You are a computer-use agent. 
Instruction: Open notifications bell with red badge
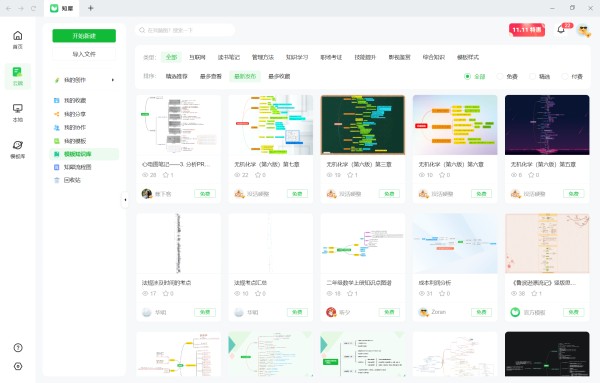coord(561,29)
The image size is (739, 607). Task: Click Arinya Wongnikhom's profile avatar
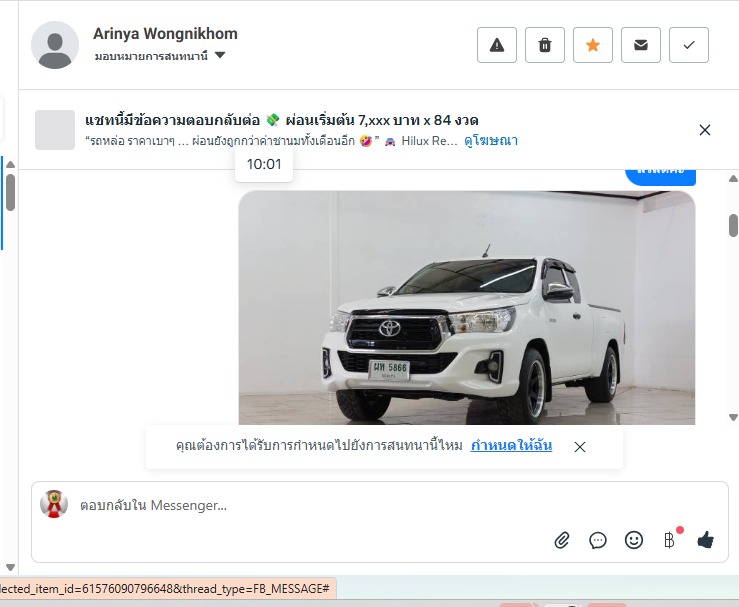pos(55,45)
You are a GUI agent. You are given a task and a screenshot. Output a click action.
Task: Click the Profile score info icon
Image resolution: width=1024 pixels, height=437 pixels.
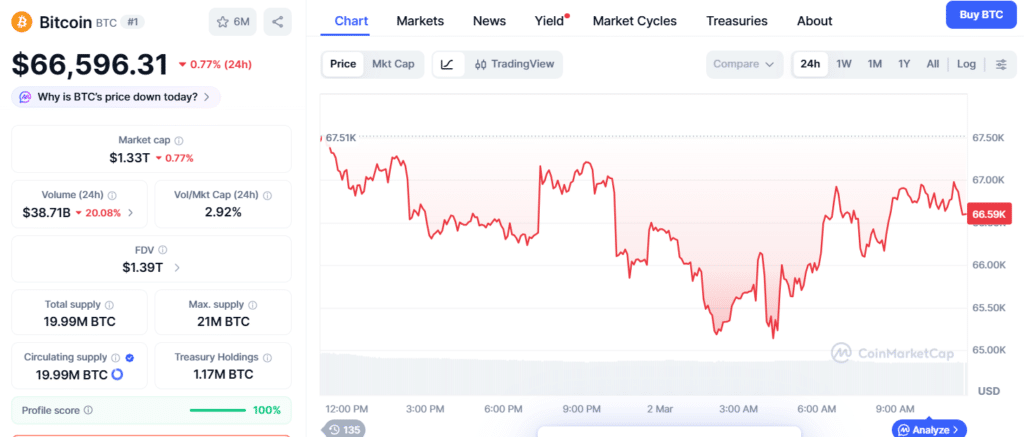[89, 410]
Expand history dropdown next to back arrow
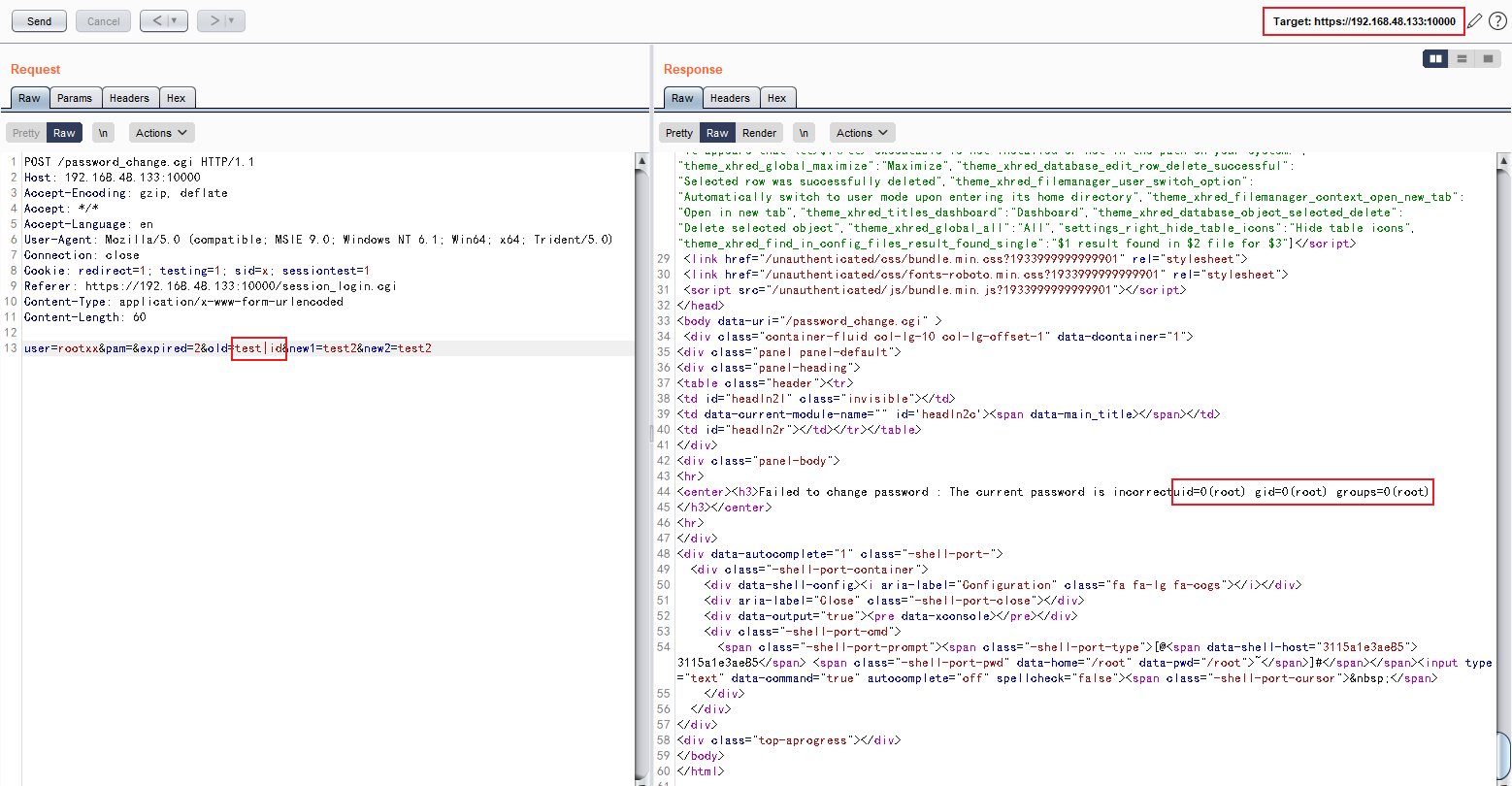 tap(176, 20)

______

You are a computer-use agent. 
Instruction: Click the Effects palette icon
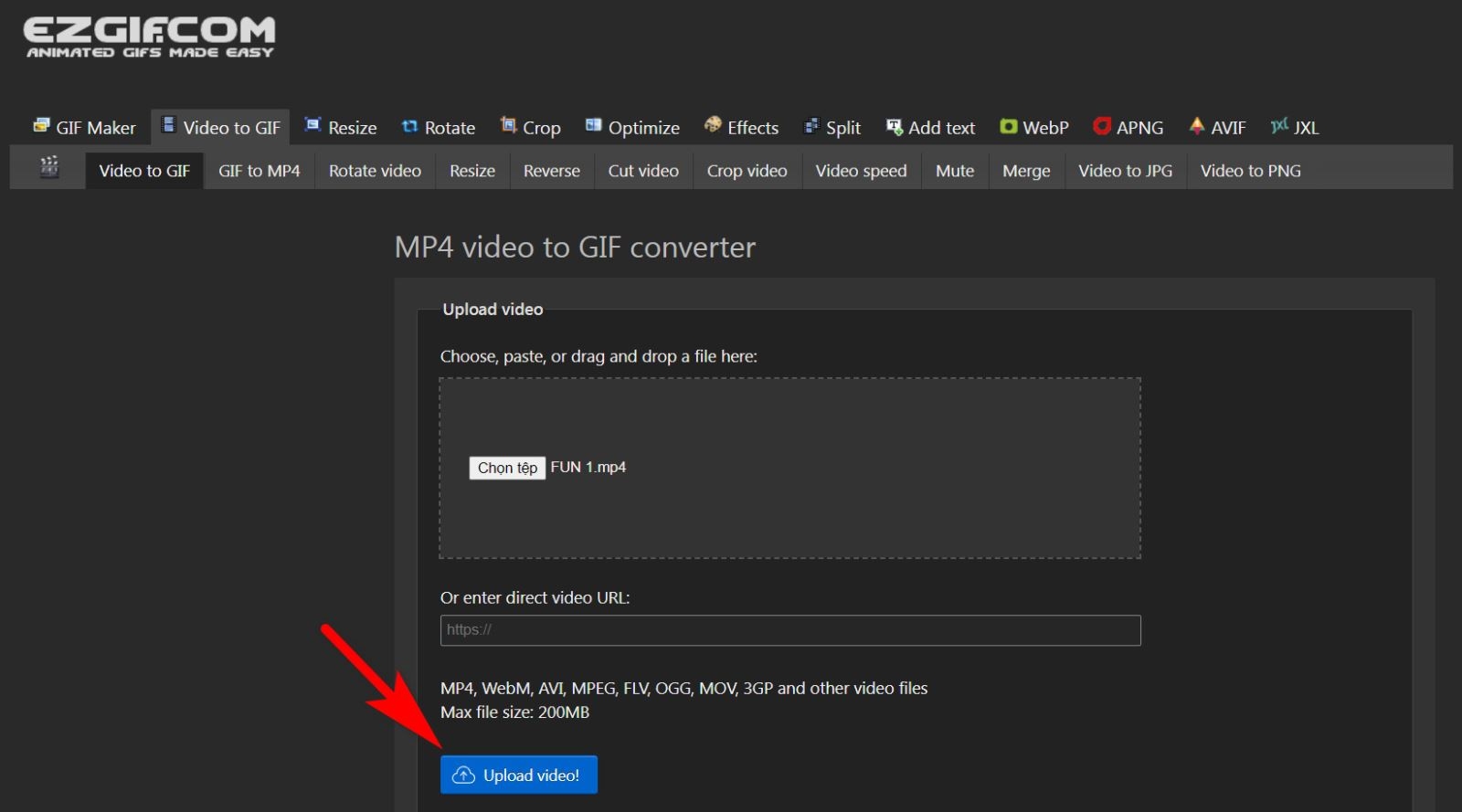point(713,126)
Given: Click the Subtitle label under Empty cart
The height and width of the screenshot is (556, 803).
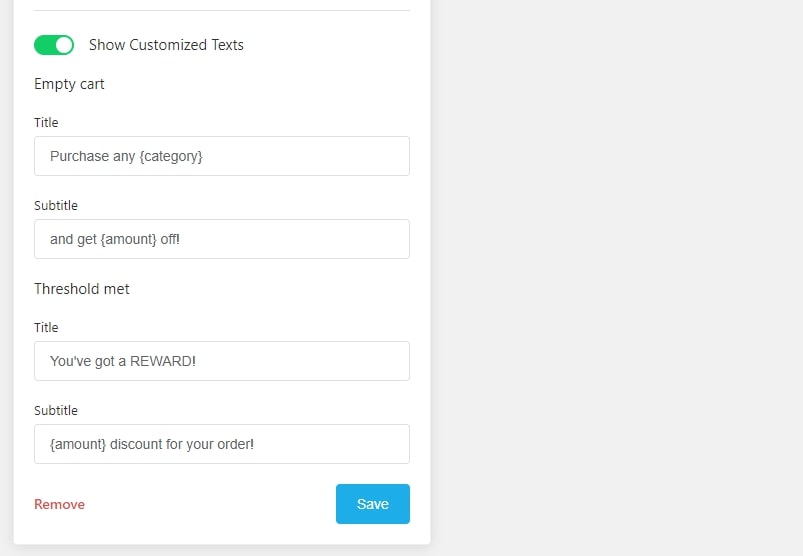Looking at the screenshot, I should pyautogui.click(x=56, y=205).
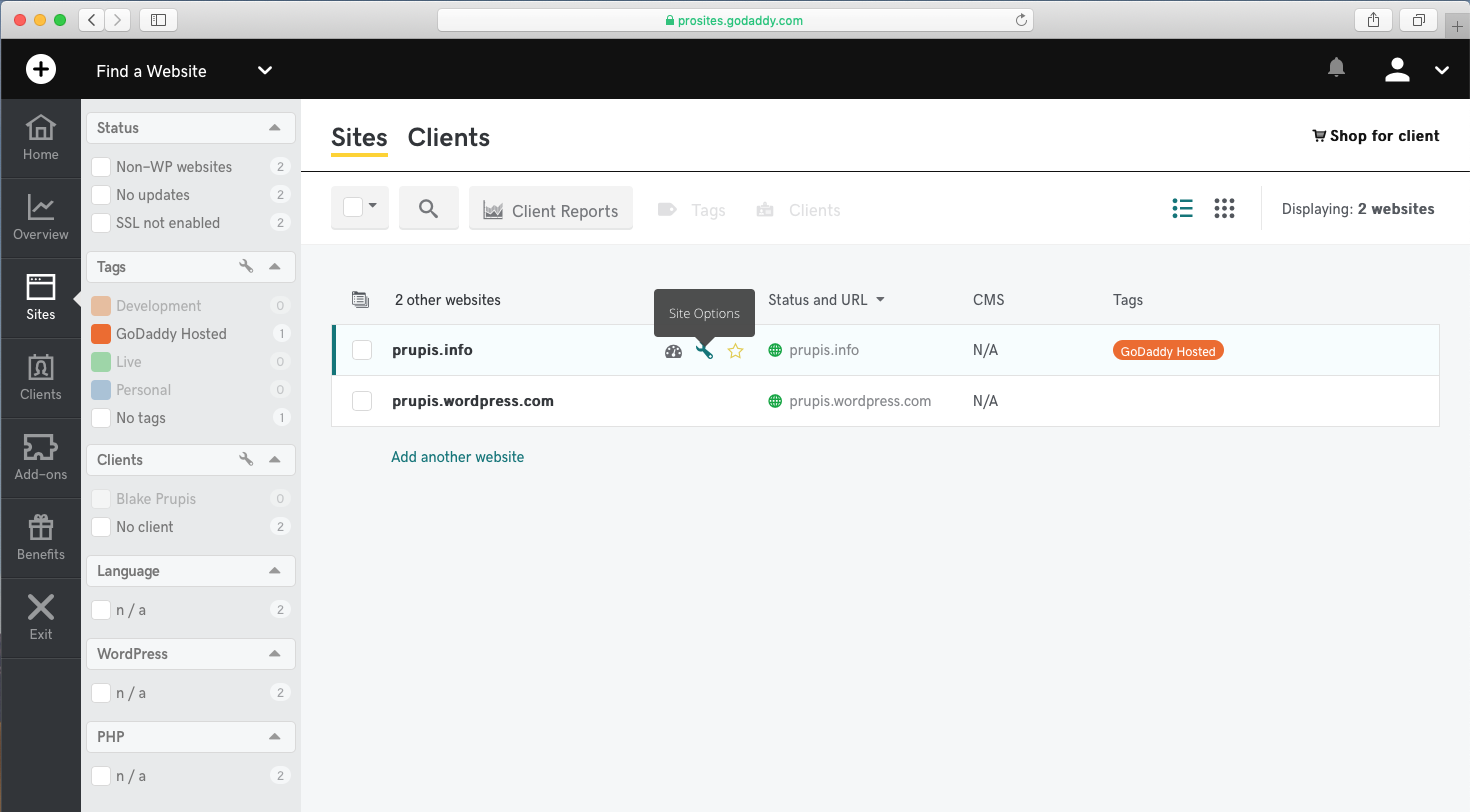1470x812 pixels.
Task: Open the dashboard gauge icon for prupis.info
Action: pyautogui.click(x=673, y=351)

______

- _Requirement_
Using the data above, print only the lines starting at the one with "Instruction: Click the Effects palette icon" and ending at the one with "Given: Click the", exactly as they stand, minus the pictures.

- _Response_
Instruction: Click the Effects palette icon
point(713,126)
Given: Click the Subtitle label under Empty cart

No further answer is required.